3. Il ne résulte pas des dispositions précitées du f) du II de l’article 244 quater B du code général des impôts, éclairées par les travaux préparatoires de la loi n° 87-1060 du 30 décembre 1987 de finances pour 1988 dont elles sont issues, que le législateur ait entendu exclure du bénéfice du crédit d’impôt recherche les dotations aux amortissements de droits d’exploitation attachés à la qualité de concessionnaire de brevets lorsque ces droits présentent le caractère d’immobilisations répondant aux conditions définies par les dispositions précitées du a) du même article. Dès lors, le fait que la société == n’a pas acquis les brevets au titre desquels elle revendique le bénéfice du crédit d’impôt recherche ne fait pas, par lui-même, obstacle à ce qu’elle puisse obtenir cet avantage fiscal.

           4. S’agissant de brevets, seuls les droits attachés à une concession de licence d’exploitation constituant une source régulière de profits, dotés d’une pérennité suffisante et susceptibles de faire l’objet d’une cession doivent suivre le régime fiscal des éléments incorporels de l’actif immobilisé d’une entreprise.
           5. Il résulte de l’instruction que, par trois contrats conclus le 7 avril 2011, la société ==, propriétaire de trois brevets, en a concédé l’exploitation exclusive à la société ==. En vertu de ces contrats, la durée des licences ainsi consenties est égale à la durée de validité des brevets, et seul un manquement des parties à leurs obligations contractuelles respectives est susceptible de mettre fin à la concession avant son terme. Ces contrats prévoient encore que le concessionnaire peut concéder des sous-licences des brevets sans autre limitation que celle résultant de l’objet des contrats et sans autre formalité préalable que celle d’en informer le concédant. Les licences d’exploitation exclusive ainsi concédées à la société == présentent les caractéristiques permettant de les regarder comme répondant aux conditions, rappelées au point 4, auxquelles est subordonnée leur inscription à l’actif immobilisé de l’entreprise. Par suite, en l’absence de toute contestation relative aux autres conditions d’éligibilité au crédit d’impôt recherche définies par la loi, et sans que l’administration puisse utilement invoquer sa propre doctrine, la société == est fondée à demander la prise en compte des dotations d’amortissement correspondant auxdites concessions en vue de bénéficier du crédit d’impôt recherche.

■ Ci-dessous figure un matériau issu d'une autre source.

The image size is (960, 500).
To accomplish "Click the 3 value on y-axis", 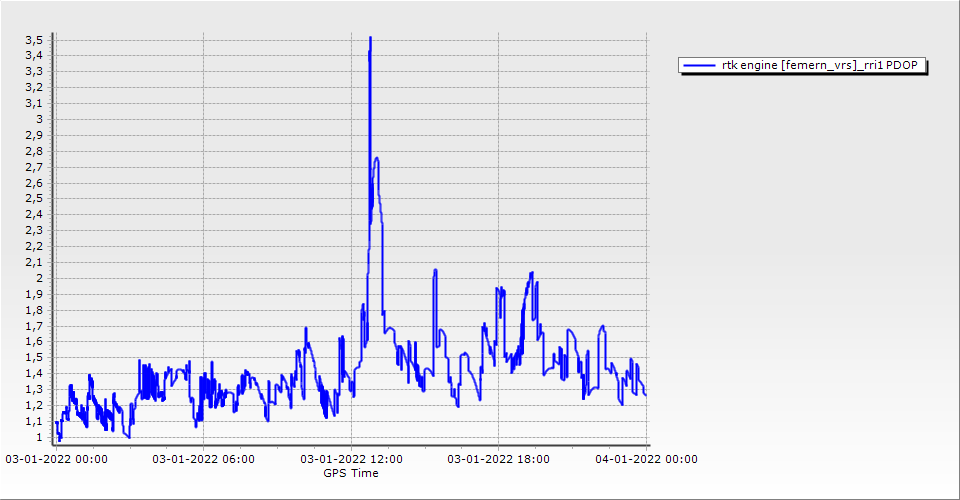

6. Il résulte de ce qui précède que la société == est fondée à demander l’annulation du jugement attaqué et la restitution d’un crédit d’impôt recherche pour un montant de 147 222 euros au titre de l’année 2011.

Sur les intérêts moratoires :

7. En l’absence de litige né et actuel avec le comptable chargé du recouvrement, les conclusions tendant au versement d’intérêts moratoires en application des dispositions de l’article L. 208 du livre des procédures fiscales ne sont pas recevables.

Sur les conclusions tendant à l’application des dispositions de l’article L 761-1 du code de justice administrative :

8. Dans les circonstances de l'espèce, il y a lieu, par application des dispositions de l'article L 761-1 du code de justice administrative, de mettre à la charge de l'Etat le versement à la société == de la somme de 1 500 euros au titre des frais exposés par elle et non compris dans les dépens.

DECIDE :

Article 1er : Le jugement du tribunal administratif de Bordeaux en date du 20 mars 2014 est annulé.

Article 2 : Il est accordé à la société == la restitution d’un crédit impôt recherche d’un montant de 147 222 euros au titre de l’année 2011.

Article 3 : L’Etat versera à la société == la somme de 1 500 euros sur le fondement des dispositions de l’article L 761-1 du code de justice administrative.